*** Block opens ***
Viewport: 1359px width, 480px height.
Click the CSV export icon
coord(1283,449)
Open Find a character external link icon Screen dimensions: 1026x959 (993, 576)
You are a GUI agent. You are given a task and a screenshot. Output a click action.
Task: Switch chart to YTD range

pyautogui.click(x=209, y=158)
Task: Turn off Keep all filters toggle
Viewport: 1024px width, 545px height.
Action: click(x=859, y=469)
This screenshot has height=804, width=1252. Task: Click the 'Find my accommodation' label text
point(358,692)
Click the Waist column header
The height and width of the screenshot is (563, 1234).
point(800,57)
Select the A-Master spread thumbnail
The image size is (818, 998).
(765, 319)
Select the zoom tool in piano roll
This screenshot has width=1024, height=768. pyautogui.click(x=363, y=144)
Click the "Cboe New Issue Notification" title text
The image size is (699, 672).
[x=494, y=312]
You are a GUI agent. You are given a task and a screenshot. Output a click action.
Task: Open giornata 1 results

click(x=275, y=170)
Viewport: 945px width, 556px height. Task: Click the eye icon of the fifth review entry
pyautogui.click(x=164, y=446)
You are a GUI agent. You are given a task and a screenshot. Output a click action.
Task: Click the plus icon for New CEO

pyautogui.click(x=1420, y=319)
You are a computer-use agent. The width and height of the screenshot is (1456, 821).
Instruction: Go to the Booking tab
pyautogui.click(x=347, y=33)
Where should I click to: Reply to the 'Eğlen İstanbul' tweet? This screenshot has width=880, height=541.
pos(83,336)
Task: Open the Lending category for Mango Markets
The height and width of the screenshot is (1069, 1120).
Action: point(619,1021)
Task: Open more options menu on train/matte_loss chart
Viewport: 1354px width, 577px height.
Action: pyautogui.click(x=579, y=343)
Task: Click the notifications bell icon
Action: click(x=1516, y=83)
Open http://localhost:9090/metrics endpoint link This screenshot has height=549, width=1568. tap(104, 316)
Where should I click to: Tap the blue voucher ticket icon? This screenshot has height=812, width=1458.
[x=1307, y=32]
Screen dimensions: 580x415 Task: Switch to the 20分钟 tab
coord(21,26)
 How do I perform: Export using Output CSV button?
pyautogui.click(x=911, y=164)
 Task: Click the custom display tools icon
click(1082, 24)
*** Block closes ***
What the task asks ▸ With no word added or dropped, repeat the entire listing.

Result of this task ▸
Viewport: 1359px width, 480px height.
Click the CSV export icon
coord(1283,449)
Open Find a character external link icon Screen dimensions: 1026x959 (993, 576)
You are a GUI agent. You are given a task and a screenshot. Output a click action.
Task: Switch chart to YTD range

pyautogui.click(x=209, y=158)
Task: Turn off Keep all filters toggle
Viewport: 1024px width, 545px height.
Action: click(x=859, y=469)
This screenshot has height=804, width=1252. Task: Click the 'Find my accommodation' label text
point(358,692)
Click the Waist column header
The height and width of the screenshot is (563, 1234).
point(800,57)
Select the A-Master spread thumbnail
The image size is (818, 998).
(765, 319)
Select the zoom tool in piano roll
This screenshot has width=1024, height=768. pyautogui.click(x=363, y=144)
Click the "Cboe New Issue Notification" title text
The image size is (699, 672).
[x=494, y=312]
You are a GUI agent. You are given a task and a screenshot. Output a click action.
Task: Open giornata 1 results

click(x=275, y=170)
Viewport: 945px width, 556px height. Task: Click the eye icon of the fifth review entry
pyautogui.click(x=164, y=446)
You are a GUI agent. You are given a task and a screenshot. Output a click action.
Task: Click the plus icon for New CEO

pyautogui.click(x=1420, y=319)
You are a computer-use agent. The width and height of the screenshot is (1456, 821).
Instruction: Go to the Booking tab
pyautogui.click(x=347, y=33)
Where should I click to: Reply to the 'Eğlen İstanbul' tweet? This screenshot has width=880, height=541.
pos(83,336)
Task: Open the Lending category for Mango Markets
The height and width of the screenshot is (1069, 1120).
Action: point(619,1021)
Task: Open more options menu on train/matte_loss chart
Viewport: 1354px width, 577px height.
Action: pyautogui.click(x=579, y=343)
Task: Click the notifications bell icon
Action: click(x=1516, y=83)
Open http://localhost:9090/metrics endpoint link This screenshot has height=549, width=1568. tap(104, 316)
Where should I click to: Tap the blue voucher ticket icon? This screenshot has height=812, width=1458.
[x=1307, y=32]
Screen dimensions: 580x415 Task: Switch to the 20分钟 tab
coord(21,26)
 How do I perform: Export using Output CSV button?
pyautogui.click(x=911, y=164)
 Task: Click the custom display tools icon
click(1082, 24)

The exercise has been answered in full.